Large-scale distributed systems are difficult to test using traditional failure-testing or fault-injection techniques. Even recent approaches such as chaos engineering rely on experienced experts who can observe the system, propose hypotheses of its behavior, and formulate experiments to validate the results of variations. The process assumes the availability of human expertise, a formal specification, and the source code.
This article presents a lineage-driven fault injection (LDFI) approach that automates the process, starting with successful outcomes and reasoning backward through call-graph traces and data provenance. It was successfully applied at Netflix. I strongly recommend this excellent introductory article if you are new to chaos engineering. It gives enlightening ideas to novices. The writing is smooth and interesting.
If you are a practicing software tester, however, you may want more than just bedtime reading. For example, in order to apply LDFI, we still need an executable specification and a correctness specification, including invariant definitions. The invariants are based on homeostatic states, which are often mistaken as steady states in chaos engineering literature.
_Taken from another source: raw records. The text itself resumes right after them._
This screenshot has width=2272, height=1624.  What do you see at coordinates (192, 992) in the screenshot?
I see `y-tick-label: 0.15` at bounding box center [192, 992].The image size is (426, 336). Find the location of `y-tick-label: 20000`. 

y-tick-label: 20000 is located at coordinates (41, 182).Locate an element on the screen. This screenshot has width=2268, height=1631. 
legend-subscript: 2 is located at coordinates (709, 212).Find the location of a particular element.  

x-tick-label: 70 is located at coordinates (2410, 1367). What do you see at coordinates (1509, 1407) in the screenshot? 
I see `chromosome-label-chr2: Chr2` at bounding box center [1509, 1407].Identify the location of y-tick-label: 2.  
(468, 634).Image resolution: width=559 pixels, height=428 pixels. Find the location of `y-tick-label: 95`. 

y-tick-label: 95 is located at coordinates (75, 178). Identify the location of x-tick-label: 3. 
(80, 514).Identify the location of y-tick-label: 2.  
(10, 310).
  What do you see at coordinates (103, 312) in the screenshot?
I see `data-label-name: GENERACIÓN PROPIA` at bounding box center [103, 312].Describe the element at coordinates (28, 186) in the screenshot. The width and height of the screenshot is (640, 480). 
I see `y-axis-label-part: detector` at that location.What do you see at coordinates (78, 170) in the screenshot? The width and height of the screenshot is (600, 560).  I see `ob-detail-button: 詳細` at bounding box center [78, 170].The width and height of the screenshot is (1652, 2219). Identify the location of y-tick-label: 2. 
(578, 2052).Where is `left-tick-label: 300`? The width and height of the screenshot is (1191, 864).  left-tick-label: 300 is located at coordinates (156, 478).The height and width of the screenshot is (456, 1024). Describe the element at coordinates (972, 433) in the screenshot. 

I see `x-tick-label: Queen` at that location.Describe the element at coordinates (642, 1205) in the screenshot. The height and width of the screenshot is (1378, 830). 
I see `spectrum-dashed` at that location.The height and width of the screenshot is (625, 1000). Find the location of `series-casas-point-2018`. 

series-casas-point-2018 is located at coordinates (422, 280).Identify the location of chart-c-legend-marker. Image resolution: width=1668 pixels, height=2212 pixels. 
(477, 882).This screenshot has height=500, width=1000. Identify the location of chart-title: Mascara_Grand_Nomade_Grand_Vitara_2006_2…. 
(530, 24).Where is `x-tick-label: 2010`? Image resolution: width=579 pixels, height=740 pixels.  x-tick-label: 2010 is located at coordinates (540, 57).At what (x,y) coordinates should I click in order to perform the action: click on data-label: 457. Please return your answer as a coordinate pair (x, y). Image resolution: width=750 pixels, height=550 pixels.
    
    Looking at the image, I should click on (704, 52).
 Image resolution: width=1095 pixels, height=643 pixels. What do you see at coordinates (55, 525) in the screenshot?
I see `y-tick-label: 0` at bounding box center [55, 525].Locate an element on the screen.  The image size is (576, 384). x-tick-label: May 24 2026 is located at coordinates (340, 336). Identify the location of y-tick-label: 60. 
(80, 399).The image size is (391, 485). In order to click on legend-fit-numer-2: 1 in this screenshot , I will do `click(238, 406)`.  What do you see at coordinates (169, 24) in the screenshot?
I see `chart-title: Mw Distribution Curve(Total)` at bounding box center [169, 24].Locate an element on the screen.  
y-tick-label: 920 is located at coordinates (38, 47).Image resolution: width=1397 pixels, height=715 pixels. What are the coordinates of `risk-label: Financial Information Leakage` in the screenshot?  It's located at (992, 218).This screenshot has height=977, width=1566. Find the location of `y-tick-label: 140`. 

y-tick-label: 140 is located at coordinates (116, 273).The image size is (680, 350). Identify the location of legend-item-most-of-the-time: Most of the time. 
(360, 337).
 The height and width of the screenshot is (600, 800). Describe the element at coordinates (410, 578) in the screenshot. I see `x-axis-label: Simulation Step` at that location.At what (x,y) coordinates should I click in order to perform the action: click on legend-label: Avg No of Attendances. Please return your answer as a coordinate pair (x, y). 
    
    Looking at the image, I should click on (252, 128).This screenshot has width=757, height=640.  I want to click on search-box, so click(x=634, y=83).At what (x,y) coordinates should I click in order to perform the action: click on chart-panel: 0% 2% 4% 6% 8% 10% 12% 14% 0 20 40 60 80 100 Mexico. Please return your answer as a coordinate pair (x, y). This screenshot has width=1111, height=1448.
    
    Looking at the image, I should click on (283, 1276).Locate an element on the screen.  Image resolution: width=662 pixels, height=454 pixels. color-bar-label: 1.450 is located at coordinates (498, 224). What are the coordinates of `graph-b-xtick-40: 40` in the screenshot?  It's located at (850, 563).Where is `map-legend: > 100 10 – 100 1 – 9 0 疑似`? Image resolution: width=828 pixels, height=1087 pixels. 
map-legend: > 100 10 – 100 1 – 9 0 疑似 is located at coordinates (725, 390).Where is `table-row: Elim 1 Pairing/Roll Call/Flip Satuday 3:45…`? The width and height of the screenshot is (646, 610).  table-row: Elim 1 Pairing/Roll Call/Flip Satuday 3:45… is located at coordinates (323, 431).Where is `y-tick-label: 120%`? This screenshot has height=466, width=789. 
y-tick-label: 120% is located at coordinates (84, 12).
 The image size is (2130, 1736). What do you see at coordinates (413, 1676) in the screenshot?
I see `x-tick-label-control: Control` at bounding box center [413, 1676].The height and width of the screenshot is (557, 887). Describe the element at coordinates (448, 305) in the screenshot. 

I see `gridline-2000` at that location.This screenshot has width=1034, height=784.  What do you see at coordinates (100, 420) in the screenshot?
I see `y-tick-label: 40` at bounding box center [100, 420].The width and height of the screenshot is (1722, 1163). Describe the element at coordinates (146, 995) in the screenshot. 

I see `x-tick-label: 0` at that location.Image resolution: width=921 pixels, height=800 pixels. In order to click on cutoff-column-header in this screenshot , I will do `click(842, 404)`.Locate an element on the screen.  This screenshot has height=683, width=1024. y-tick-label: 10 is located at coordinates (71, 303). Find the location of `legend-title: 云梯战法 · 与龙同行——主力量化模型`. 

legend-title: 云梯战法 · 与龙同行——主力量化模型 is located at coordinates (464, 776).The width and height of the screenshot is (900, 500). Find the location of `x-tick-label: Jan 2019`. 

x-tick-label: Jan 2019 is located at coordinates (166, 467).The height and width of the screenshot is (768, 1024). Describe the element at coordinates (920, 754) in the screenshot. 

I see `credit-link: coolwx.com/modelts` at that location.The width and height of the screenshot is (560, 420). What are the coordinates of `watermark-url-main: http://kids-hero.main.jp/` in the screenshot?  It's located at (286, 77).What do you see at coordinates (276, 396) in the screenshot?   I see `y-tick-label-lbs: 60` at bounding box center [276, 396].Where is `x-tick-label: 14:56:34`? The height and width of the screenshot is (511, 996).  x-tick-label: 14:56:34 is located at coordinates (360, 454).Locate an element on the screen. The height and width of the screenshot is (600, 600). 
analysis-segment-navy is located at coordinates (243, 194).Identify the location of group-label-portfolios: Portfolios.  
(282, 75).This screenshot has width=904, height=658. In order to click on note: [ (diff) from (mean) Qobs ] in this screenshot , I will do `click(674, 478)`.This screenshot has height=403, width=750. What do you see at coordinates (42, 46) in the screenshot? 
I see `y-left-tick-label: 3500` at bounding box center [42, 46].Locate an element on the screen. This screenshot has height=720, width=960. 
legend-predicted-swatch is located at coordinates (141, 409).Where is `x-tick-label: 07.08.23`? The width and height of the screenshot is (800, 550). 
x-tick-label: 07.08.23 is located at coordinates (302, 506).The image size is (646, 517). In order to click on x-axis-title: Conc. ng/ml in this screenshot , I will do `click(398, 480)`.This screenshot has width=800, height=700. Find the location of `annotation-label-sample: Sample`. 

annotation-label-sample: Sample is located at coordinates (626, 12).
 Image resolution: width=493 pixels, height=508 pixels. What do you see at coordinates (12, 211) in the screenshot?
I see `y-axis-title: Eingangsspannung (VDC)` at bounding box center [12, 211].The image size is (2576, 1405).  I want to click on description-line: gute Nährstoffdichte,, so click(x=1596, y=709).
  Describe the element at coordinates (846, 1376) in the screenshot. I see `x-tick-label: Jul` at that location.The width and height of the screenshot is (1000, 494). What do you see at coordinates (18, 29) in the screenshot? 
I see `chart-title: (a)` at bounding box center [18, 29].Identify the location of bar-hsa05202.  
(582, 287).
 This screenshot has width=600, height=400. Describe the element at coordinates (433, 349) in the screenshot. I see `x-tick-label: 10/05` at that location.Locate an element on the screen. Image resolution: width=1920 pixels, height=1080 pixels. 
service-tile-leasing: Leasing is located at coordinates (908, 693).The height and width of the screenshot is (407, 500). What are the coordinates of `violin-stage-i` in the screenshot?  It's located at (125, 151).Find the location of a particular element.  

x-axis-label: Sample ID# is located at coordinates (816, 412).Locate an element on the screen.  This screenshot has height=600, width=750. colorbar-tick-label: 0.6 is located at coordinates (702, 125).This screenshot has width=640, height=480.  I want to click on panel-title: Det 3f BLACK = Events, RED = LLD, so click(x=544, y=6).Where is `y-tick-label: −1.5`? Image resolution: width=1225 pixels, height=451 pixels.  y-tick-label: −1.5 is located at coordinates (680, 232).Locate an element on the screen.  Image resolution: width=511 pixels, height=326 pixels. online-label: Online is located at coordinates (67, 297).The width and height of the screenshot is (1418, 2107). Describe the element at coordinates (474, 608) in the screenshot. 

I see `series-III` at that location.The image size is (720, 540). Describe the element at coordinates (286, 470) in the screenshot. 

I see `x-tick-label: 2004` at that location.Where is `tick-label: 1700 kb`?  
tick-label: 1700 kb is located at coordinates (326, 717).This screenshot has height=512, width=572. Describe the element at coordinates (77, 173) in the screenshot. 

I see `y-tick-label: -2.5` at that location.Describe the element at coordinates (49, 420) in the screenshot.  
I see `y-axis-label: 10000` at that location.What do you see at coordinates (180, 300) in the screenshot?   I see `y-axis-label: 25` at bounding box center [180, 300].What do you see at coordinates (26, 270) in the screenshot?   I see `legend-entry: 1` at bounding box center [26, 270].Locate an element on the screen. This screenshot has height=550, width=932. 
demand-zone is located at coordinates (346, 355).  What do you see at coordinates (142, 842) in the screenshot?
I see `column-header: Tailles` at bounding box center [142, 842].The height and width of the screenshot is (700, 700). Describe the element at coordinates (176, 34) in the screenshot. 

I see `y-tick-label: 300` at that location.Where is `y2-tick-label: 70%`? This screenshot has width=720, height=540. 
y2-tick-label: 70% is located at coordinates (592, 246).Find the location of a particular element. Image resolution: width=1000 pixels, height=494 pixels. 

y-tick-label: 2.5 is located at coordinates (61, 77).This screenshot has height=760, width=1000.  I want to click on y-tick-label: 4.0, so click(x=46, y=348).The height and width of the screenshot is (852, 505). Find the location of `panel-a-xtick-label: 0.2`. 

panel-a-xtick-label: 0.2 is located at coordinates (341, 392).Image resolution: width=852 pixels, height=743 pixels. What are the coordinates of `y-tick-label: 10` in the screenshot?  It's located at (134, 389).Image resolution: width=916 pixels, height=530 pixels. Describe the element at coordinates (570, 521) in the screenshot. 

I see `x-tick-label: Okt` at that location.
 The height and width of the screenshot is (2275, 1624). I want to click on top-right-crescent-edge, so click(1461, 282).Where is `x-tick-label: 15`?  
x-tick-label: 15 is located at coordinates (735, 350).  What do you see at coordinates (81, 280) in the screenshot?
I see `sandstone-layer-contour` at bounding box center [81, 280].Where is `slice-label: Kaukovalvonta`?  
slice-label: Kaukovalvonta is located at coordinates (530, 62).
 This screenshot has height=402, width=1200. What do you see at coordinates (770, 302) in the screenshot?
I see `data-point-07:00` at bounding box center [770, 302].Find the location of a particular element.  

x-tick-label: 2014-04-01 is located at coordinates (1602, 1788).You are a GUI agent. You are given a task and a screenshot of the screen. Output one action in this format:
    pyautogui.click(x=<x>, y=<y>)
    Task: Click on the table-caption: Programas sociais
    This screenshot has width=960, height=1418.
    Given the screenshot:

The former refers to a relatively stable state of equilibrium such as our body temperature of 37 degrees Celsius under normal circumstances, whereas the latter refers to an unvarying condition such as our bodies at room temperature after death. Furthermore, we need to work around nonreplayability and nondeterminism in real-life distributed systems. I suggest that readers refer to Rosenthal et al. [1] for precise details of chaos engineering and Alvaro et al. [2] for technical assumptions and consequences of LDFI.